● Kaynak Metin:
26. Şuara Suresi / 49.ayet

–Firavun Ben size izin vermeden önce ona iman ettiniz öyle mi? Anlaşıldı demek ki size sihri öğreten büyük ustanız oymuş, fakat göreceksiniz yakında sizin sahip olduklarınızla ellerinizi ve ayaklarınızı keseceğim ve sizi hurma kütüklerinde sallandırıp idam edeceğim.

Bknz: (7/103)»(7/145)

Mustafa Çavdar Meali

Şuara 49 ayeti için diğer mealler.

Abdülbaki Gölpınarlı Meali:

Firavun, size izin vermeden inandınız ha dedi, şüphe yok ki o, sizin büyüğünüz, büyüyü o öğretti size; şimdi anlarsınız siz, mutlaka ellerinizi, ayaklarınızı çaprazvari kestireceğim ve hepinizi de astıracağım.

(Şuara 49)

Abdullah-Ahmet Akgün Meali:

(Bunu duyan Firavun kızgın ve hırçın şekilde: Bana danışmadan ve) “Benden izin almadan mı Ona iman ettiniz? (Hem Ona iman edecek ne var.O sadece büyücülükte sizden biraz daha ileri bir kişiden başkası değildir.) Kesinlikle O size sihri (büyüyü) öğreten büyüğünüz (yerinde) birisidir. (Haydi, bu kararınızdan vazgeçin, yoksa) Yakında (başınıza neler geleceğini görecek ve) bileceksiniz! (Şöyle ki:) Ellerinizi ve ayaklarınızı çaprazlama keseceğim ve hepinizi astırıp (en feci şekilde öldüreceğim) ” diye (tehdit etmişti.) *

(Şuara 49)

● Sağlanan Veriler:
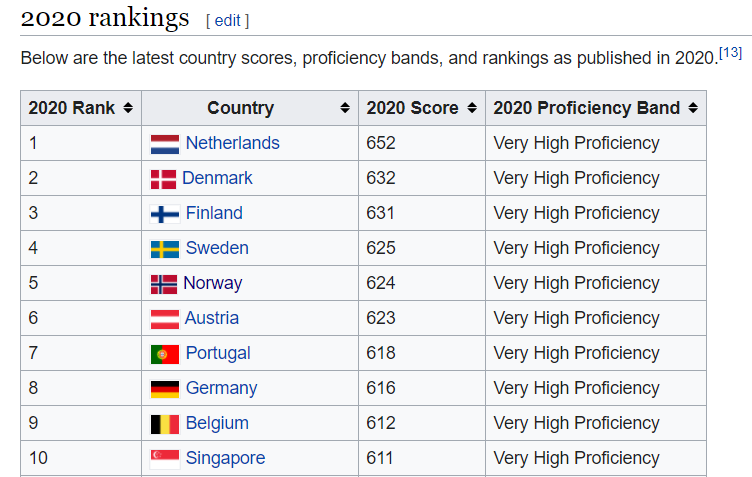Open the Singapore country link
Screen dimensions: 752x477
click(x=225, y=458)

● Alıştırma Görevleri:
1 – Kaynak metindeki Abdülbaki Gölpınarlı mealine göre Firavun, ellerini ve ayaklarını nasıl kestireceğini söylüyor?
2 – Kaynak metinden "Şuara 49 ayeti" ile başlayıp "hepinizi de astıracağım." ifadesine kadar (o da dahil) devam eden bölümü birebir çoğaltın.

● Görev Sonuçları:
1 – Çaprazvari kestireceğini söylüyor.

2 –
Şuara 49 ayeti için diğer mealler.

Abdülbaki Gölpınarlı Meali:

Firavun, size izin vermeden inandınız ha dedi, şüphe yok ki o, sizin büyüğünüz, büyüyü o öğretti size; şimdi anlarsınız siz, mutlaka ellerinizi, ayaklarınızı çaprazvari kestireceğim ve hepinizi de astıracağım.